WHAT TO WORK ON: Restate exactly, and only, the lines spanning from the one with "Task: Click the 17500 y-axis label" to the end of the records below.

RECORDS PROVIDED:
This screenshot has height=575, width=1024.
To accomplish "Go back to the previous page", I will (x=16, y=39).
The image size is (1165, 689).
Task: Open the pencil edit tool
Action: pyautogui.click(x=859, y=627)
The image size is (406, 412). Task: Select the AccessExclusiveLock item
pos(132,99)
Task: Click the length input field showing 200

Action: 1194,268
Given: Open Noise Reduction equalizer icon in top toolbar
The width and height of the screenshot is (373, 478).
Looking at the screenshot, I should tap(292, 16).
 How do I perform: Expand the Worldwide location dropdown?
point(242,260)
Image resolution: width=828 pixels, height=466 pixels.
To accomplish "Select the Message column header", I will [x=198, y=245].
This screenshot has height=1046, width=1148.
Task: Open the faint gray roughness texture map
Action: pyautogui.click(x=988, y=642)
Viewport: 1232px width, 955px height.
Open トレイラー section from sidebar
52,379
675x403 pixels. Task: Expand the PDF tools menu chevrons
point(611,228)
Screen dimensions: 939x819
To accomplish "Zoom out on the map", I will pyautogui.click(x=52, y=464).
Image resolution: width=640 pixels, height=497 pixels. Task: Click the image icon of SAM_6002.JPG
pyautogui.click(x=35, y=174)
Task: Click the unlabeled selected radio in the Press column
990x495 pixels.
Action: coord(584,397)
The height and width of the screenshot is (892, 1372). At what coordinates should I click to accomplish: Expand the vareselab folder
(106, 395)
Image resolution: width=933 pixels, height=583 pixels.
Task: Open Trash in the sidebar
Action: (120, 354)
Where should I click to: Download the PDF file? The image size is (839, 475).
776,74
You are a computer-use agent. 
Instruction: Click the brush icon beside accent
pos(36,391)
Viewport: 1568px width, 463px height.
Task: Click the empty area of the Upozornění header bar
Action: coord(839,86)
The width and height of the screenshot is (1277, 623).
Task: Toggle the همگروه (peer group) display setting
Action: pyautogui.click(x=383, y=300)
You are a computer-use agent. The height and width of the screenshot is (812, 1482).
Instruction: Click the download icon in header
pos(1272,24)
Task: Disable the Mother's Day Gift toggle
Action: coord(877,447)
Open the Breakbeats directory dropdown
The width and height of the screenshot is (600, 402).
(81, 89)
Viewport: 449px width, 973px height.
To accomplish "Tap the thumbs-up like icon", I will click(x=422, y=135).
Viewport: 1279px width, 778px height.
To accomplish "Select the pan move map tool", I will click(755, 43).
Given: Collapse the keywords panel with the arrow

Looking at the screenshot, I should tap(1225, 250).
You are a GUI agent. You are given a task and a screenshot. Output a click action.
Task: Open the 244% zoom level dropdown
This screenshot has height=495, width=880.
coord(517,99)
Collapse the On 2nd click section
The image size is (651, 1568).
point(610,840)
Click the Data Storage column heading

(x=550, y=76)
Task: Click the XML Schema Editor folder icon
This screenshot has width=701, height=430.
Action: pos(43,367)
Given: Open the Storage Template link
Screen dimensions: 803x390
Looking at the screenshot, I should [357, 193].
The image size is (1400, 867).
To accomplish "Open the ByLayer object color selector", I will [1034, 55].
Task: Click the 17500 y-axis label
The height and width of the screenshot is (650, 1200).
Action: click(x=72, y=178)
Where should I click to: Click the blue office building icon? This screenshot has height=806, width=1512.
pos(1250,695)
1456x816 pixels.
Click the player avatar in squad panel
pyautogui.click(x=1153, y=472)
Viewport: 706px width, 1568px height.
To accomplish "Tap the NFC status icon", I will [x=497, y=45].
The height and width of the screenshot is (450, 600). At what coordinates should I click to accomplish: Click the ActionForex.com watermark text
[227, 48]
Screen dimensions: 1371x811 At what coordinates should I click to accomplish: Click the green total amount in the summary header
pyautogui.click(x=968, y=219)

SOLUTION FOR THIS PROBLEM:
Task: Click the 17500 y-axis label
The height and width of the screenshot is (650, 1200).
Action: click(x=72, y=178)
Where should I click to: Click the blue office building icon? This screenshot has height=806, width=1512.
pos(1250,695)
1456x816 pixels.
Click the player avatar in squad panel
pyautogui.click(x=1153, y=472)
Viewport: 706px width, 1568px height.
To accomplish "Tap the NFC status icon", I will [x=497, y=45].
The height and width of the screenshot is (450, 600). At what coordinates should I click to accomplish: Click the ActionForex.com watermark text
[227, 48]
Screen dimensions: 1371x811 At what coordinates should I click to accomplish: Click the green total amount in the summary header
pyautogui.click(x=968, y=219)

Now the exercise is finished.